**Your objective**:
Format the lines of the records below as a numbered list, skipping blank lines and leaving the pictures out.

********

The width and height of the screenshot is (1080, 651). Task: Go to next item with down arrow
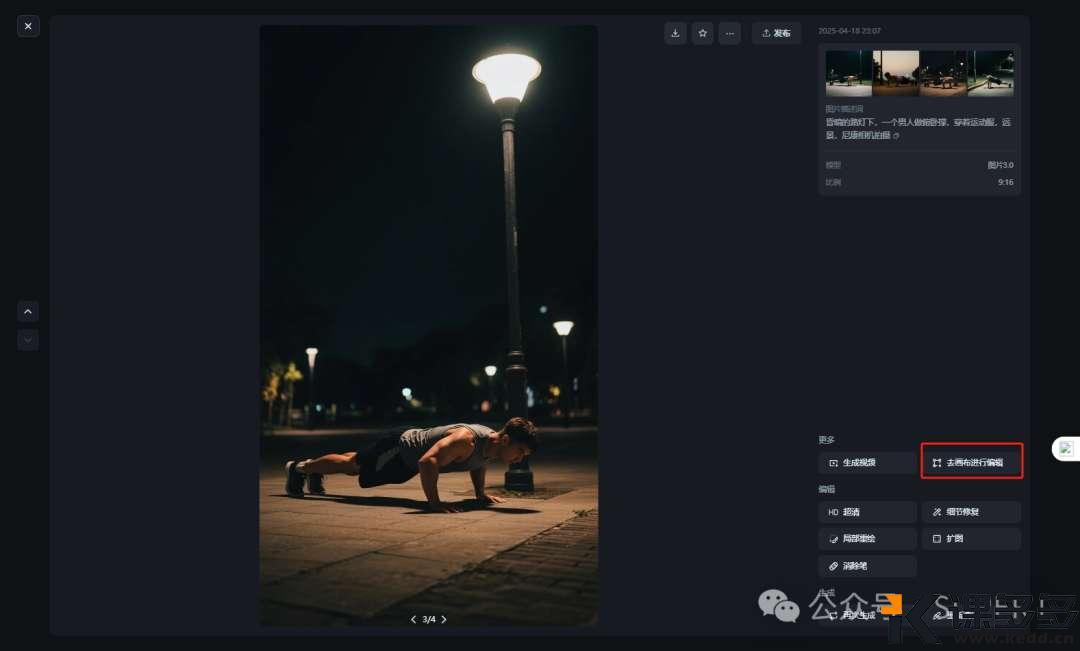click(x=28, y=340)
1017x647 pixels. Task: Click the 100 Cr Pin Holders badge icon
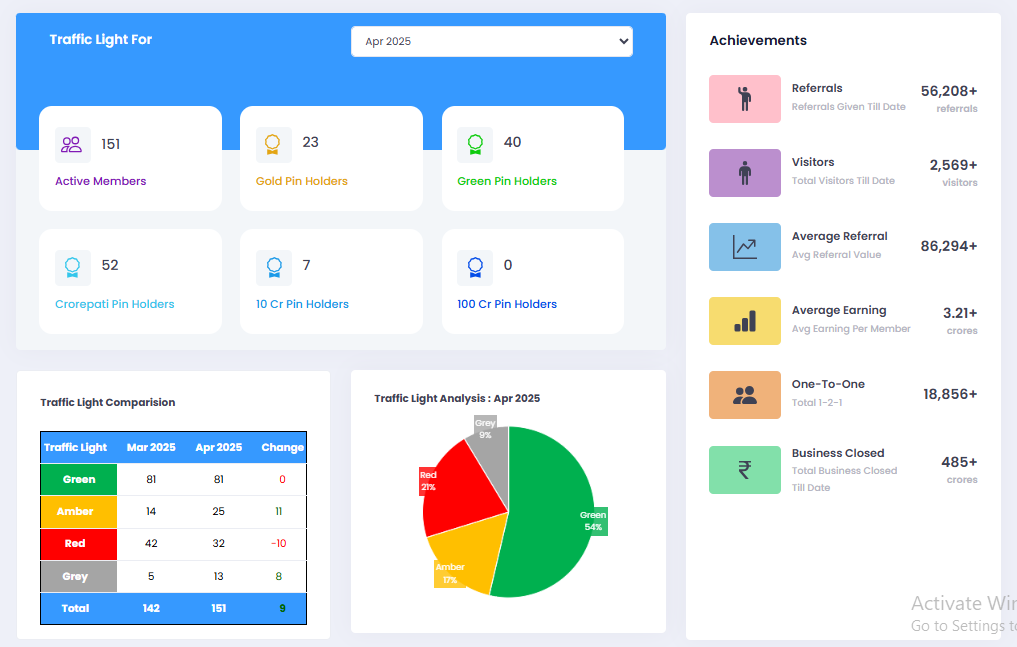[x=475, y=267]
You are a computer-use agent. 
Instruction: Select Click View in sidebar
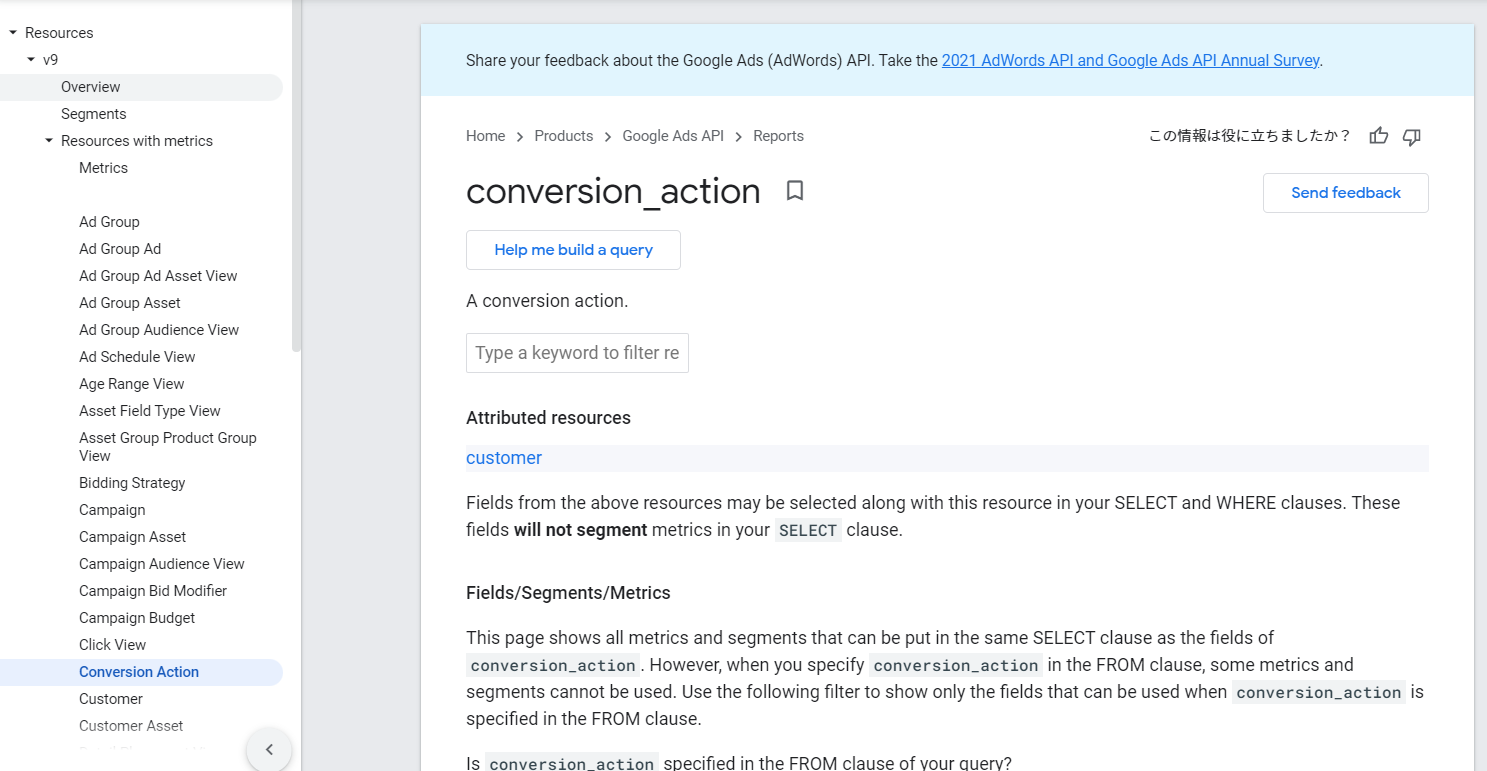point(113,645)
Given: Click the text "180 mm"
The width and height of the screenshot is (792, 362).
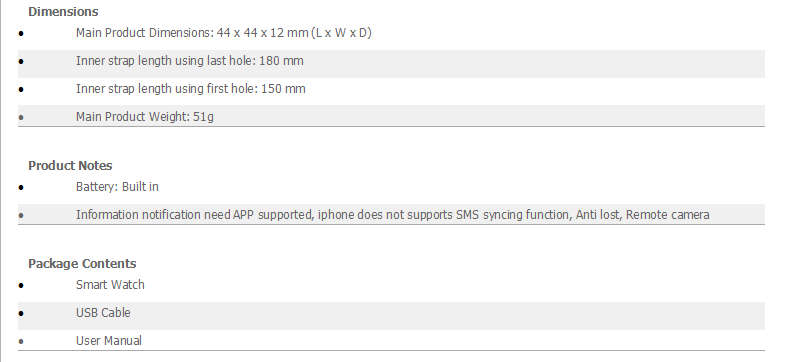Looking at the screenshot, I should (x=281, y=61).
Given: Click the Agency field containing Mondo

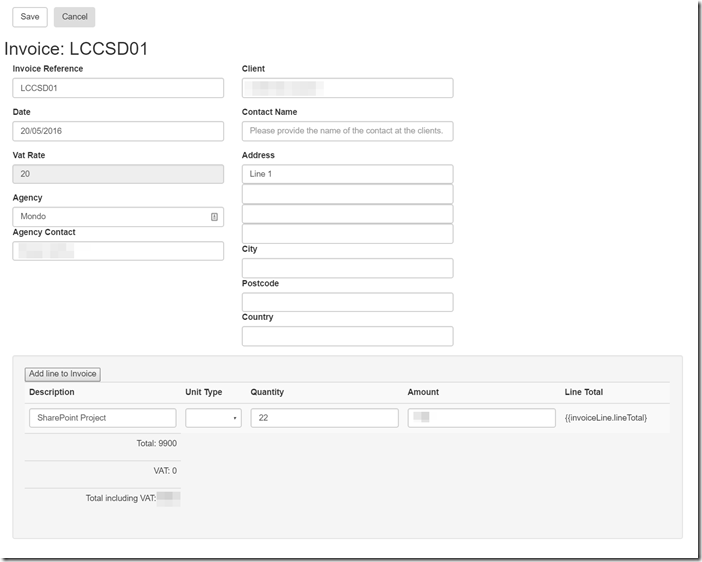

********

**Result of this task**:
1. The width and height of the screenshot is (1080, 651). Task: Go to next item with down arrow
2. click(x=28, y=340)
3. 1017x647 pixels. Task: Click the 100 Cr Pin Holders badge icon
4. [x=475, y=267]
5. You are a computer-use agent. 
6. Instruction: Select Click View in sidebar
7. point(113,645)
8. Given: Click the text "180 mm"
9. The width and height of the screenshot is (792, 362).
10. Looking at the screenshot, I should (x=281, y=61).
11. Given: Click the Agency field containing Mondo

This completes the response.